READING TEXT ::
##########
2014-06-08

Sagittarius A (Sgr A) is a complex radio source consisting of the supernova remnant Sagittarius A East, the spiral structure Sagittarius A West, and a bright compact radio source at the centre of the spiral structure, called Sagittarius A*.

Sagittarius A is located at the centre of the Milky Way Galaxy, in the direction of Sagittarius constellation, near the border with Scorpius.

Sagittarius A* (pronounced “Sagittarius A-star”) is the most plausible candidate for the location of the supermassive black hole at the centre of our galaxy. The black hole at the centre of the Milky Way lies at a distance of 26,000 light years from Earth.



Center of our Milky Way Galaxy, located in the constellation of Sagittarius. In visible light the lion’s share of stars are hidden behind thick clouds of dust. This obscuring dust becomes increasingly transparent at infrared wavelengths. This 2MASS image reveals multitudes of otherwise hidden stars, penetrating all the way to the central star cluster of the Galaxy. This central core, seen in the upper left portion of the image, is about 25,000 light years away and is thought to harbor a supermassive black hole. The reddening of the stars here and along the Galactic Plane is due to scattering by the dust; it is the same process by which the sun appears to redden as it sets. – Atlas Image mosaic obtained as part of the Two Micron All Sky Survey (2MASS), a joint project of the University of Massachusetts and the Infrared Processing and Analysis Center/California Institute of Technology, funded by the National Aeronautics and Space Administration and the National Science Foundation.

Sgr A can’t be seen in optical wavelengths because it is hidden from view by large dust clouds in the Milky Way’s spiral arms.

The Galactic centre is best observed in infrared light and radio waves.

The three components of Sagittarius A overlap. The supernova remnant Sgr A East is the largest component.

The spiral structure Sgr A West appears within Sgr A East, while Sgr A* lies at the centre of Sgr A West.

Sagittarius A East

The supernova remnant Sagittarius A East is a non-thermal radio source located within parsecs of the Milky Way’s centre.

The size of its radio shell is the smallest of the known mixed-morphology supernova remnants.

Sgr A East is about 25 light years wide and is believed to have formed after a supernova explosion that occurred between 35,000 and 100,000 BCE.

However, the size of the object indicates that it would have taken 50 to 100 times more energy than a standard supernova event to form a remnant this wide.

For this reason, the star that exploded in the supernova event is conjectured to have been gravitationally compressed because it had made a close approach to the Milky Way’s central black hole.

Sagittarius A West

The spiral structure Sagittarius A West is sometimes called the “Minispiral” because it appears as a three-arm spiral when observed from Earth.



The Sagittarius A West complex of ionized gas, here observed in the Bracket gamma line of ionized Hydrogen, has the apparent shape of a three-arm spiral. The image above was produced using data obtained with the BEAR spectro-imager on the Canada-France-Hawaii Telescope. The color shades represent different radial velocities, explicited on the spectrum in the upper-left inset, which corresponds to the selected pixel. Image: Thibaut Paumard

However, the object’s appearance is misleading because its three-dimensional structure is not that of a spiral, but it is made of clouds of dust and gas that orbit Sgr A* and fall onto it at great velocities, up to 1,000 km/s.
##########
Rows of pointing data:
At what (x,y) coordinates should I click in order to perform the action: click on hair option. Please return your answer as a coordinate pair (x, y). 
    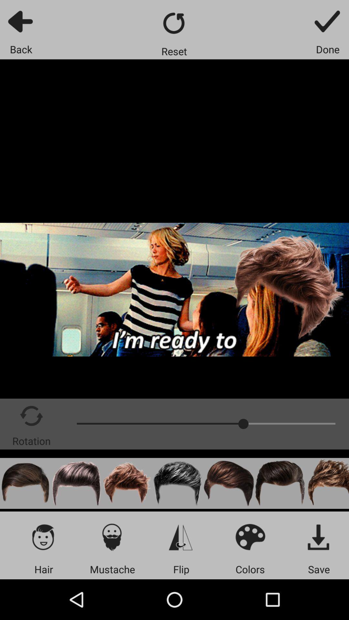
    Looking at the image, I should click on (25, 483). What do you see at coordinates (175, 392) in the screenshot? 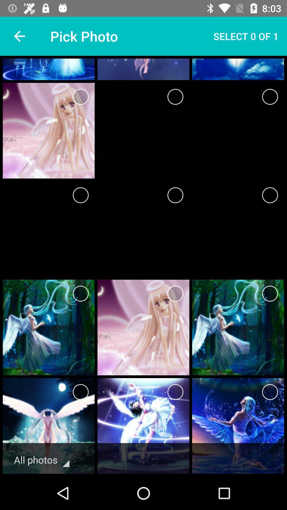
I see `photo` at bounding box center [175, 392].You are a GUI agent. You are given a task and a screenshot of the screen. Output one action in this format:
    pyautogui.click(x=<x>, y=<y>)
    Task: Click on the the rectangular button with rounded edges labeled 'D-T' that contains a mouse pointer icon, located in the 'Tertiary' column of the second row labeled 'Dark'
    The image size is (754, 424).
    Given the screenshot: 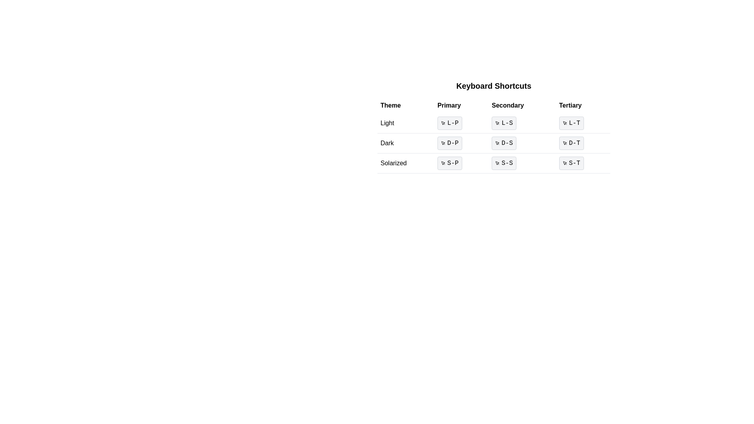 What is the action you would take?
    pyautogui.click(x=571, y=143)
    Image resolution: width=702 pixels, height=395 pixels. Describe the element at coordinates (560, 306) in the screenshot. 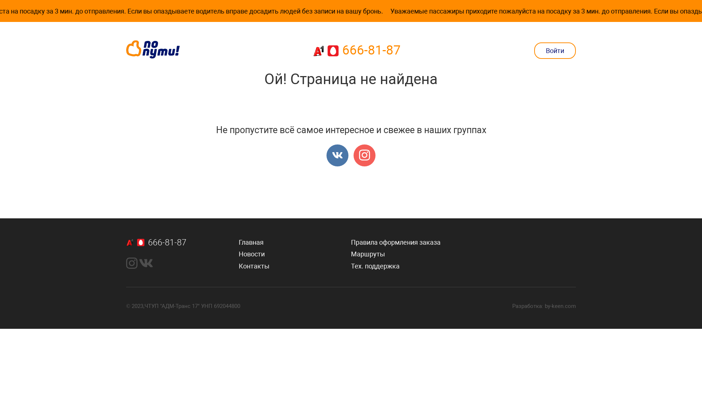

I see `'by-keen.com'` at that location.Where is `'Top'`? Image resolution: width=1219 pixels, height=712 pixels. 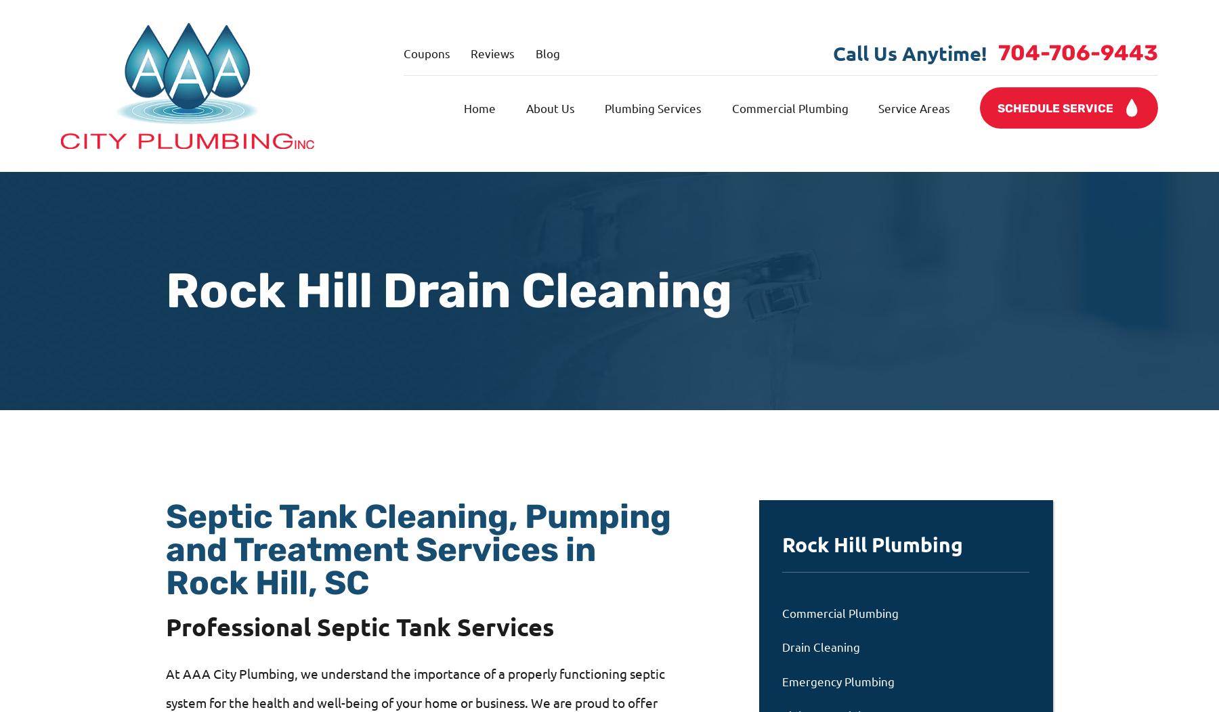 'Top' is located at coordinates (1195, 26).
##########
DIRECTION ::
Render this sentence from the Sagittarius A text in Spanish: "The Galactic centre is best observed in infrared light and radio waves."

EXERCISE RESPONSE ::
El centro galáctico se observa mejor con luz infrarroja y ondas de radio.